The only thing you can't know with 100% certainty is whether they're storing encrypted messages or not. You can look at their track record. You can look at how they spend their money. But you can't know that one thing.
However, Matrix instances may store encrypted messages. Just because it's federated doesn't mean it's therefore more private; it's just resistant to capitalist fuckery. You have to look at the entire implementation, and that becomes difficult when the way in which instances participate is voluntary, not mandatory.
I agree that people should be skeptical, but skepticism is a verification philosophy, not the act of simply rejecting claims.
I think the story of Whatsapp should've taught people that capitalist fuckery and living long enough to become the villain are bigger threats than people give credit for, and Signal is just as vulnerable to this as WhatsApp was. They've also fought against any ways that it could be mitigated, they fought and are still fighting unofficial clients (moxie himself went around harassing people to stop), they fought any form of decentralization or interoperability with other servers and self-hosting.

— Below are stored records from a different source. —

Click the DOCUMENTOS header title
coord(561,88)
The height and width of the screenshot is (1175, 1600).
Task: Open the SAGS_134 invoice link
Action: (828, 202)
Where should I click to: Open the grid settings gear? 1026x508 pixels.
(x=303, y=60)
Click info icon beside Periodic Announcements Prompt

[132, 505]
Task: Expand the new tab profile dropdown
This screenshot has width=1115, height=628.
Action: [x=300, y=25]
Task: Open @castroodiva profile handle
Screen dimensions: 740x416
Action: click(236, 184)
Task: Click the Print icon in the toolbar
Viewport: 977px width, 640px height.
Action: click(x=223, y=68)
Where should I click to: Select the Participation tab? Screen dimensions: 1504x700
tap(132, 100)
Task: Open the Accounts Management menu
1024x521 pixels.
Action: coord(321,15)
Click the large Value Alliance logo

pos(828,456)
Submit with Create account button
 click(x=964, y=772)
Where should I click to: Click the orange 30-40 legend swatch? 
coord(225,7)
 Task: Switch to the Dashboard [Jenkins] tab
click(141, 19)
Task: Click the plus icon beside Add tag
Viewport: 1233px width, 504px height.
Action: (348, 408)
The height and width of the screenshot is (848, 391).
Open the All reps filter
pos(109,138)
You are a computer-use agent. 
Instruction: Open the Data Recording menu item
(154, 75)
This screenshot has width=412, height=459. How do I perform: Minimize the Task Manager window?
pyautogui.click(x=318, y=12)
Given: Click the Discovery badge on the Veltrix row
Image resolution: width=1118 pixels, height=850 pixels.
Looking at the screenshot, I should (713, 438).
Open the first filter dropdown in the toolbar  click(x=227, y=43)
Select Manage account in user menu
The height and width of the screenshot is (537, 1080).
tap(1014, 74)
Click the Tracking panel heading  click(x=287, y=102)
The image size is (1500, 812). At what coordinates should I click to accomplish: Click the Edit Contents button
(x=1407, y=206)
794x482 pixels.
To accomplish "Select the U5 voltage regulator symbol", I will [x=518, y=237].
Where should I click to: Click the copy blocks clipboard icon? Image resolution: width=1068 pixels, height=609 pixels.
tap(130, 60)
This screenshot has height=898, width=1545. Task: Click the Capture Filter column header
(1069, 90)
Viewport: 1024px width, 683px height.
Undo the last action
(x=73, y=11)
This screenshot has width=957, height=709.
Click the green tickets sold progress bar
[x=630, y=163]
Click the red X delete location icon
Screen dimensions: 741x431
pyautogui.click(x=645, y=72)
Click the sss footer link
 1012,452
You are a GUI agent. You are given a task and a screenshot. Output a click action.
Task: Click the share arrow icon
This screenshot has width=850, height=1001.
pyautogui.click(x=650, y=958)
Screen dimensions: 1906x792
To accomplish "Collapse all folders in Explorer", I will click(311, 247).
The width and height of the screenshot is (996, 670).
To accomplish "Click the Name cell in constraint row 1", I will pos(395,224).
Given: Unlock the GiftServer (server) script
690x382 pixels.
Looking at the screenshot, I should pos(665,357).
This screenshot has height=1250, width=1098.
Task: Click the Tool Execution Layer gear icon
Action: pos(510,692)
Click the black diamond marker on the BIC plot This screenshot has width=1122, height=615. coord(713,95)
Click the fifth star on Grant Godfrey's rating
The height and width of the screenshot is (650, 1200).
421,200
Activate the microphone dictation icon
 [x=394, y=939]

All things that could make signal a bit more resistant towards something like what happened with WhatsApp, yet they've all been rejected in favor of exclusive control on the app (and for a long time it was GMS tied on the PlayStore) and exclusive control of the the network. Two things that don't exactly bode well for the future.
No, they're not. Whatsapp was never controlled by a 501(c)3. Selling everything off to a for-profit company isn't a simple transaction, or else OpenAI would have tried that already.
If you go and read the reasoning, it makes sense. Part of it is the enforcement of their internal standards (like not storing chats for longer than it takes to deliver them) and part of it is that it would require rebuilding almost everything. It was never designed with ad hoc server participation or self-hosting in mind; you can't just drop in an API on top of existing software.
I agree that centralized chat is a potential chokepoint for capitalists to enshittify things, but people are crucifying Signal for something that hasn't even remotely happened.
If it does, there's lots of options out there that are getting better all the time. My backup plan is SimpleX. But Signal still seems to be delivering what they claim, and it's a lot easier to get non-technical people on board with encrypted chat via Signal than many of the other options, currently.